A couple of weeks ago, the Twitter account @congressedits — which, according to its own bio, automatically “tweets anonymous Wikipedia edits that are made from IP addresses in the US Congress” — began publicizing some particularly useless changes to the world’s biggest online encyclopedia. As the Washington Post first noted, someone using a United States House of Representatives internet connection felt the need alter Wikipedia’s “Horse head mask” entry to reflect President Obama’s recent encounter with one in Denver.
Other news outlets pointed out that someone using the same Capitol IP address had changed Wikipedia pages so that they accused the Cubans of spreading moon landing conspiracies, claimed that conspiracy theorist Alex Jones is a Russian agent, and perpetuated the long-standing — though likely untrue rumor — that Donald Rumsfeld is “an alien lizard who eats Mexican babies.”
By the end of this week, Wikipedia’s community of hard-working editors had had quite enough from this Congress-based jokester (or jokesters?). In a statement to the Post, Wikimedia Foundation spokeswoman Katherine Maher explained that Wikipedia had placed a “temporary, 10-day block on the IP address associated with the U.S. Congress” because of “disruptive editing originating from that address.”

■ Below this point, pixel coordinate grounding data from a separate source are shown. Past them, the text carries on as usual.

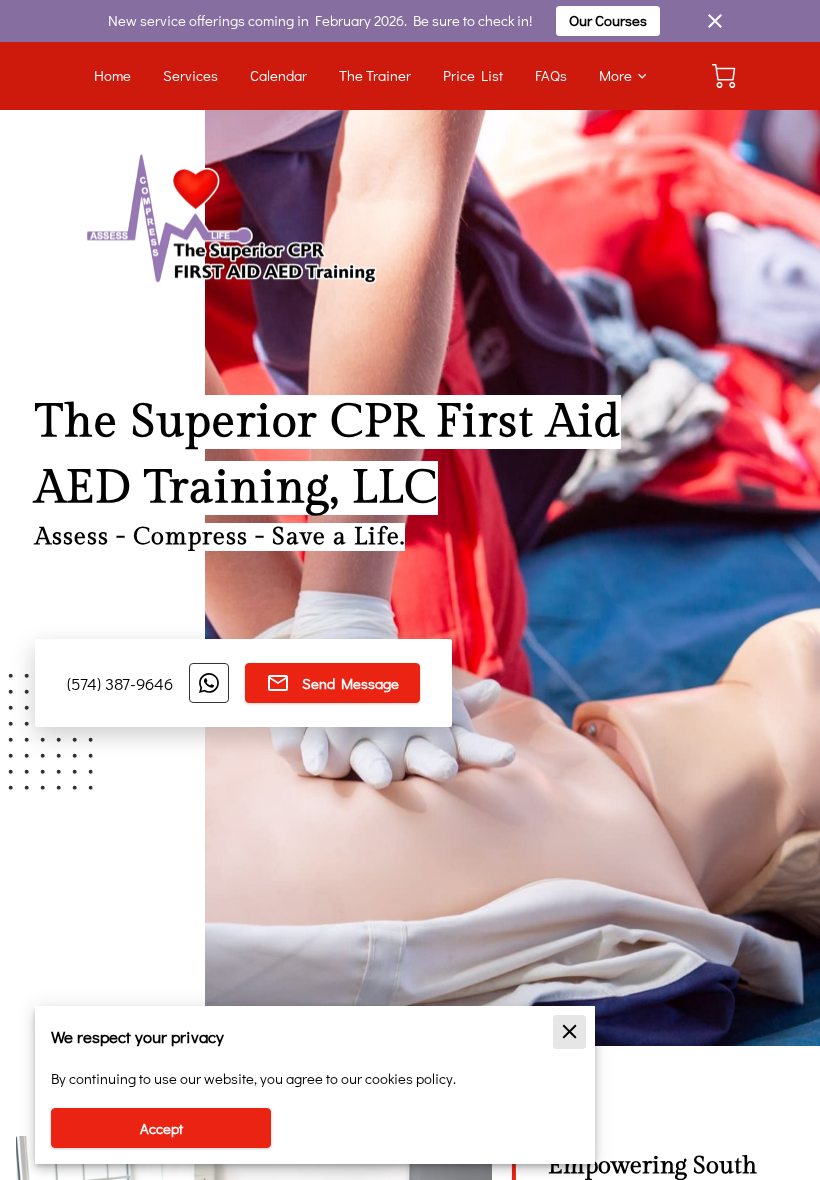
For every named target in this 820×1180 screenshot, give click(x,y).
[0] (724, 76)
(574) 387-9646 (120, 683)
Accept (161, 1128)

The Post reports that someone from the House protested Wikipedia’s actions, noting that the “over 9000 staffers” who use the IP address were being punished for the actions of a few. But, with Wikipedia likely to stick to its decision, it looks like Congress’s bored aides — or possibly bored members of Congress themselves! — will have to find a new way to run out the clock until August recess.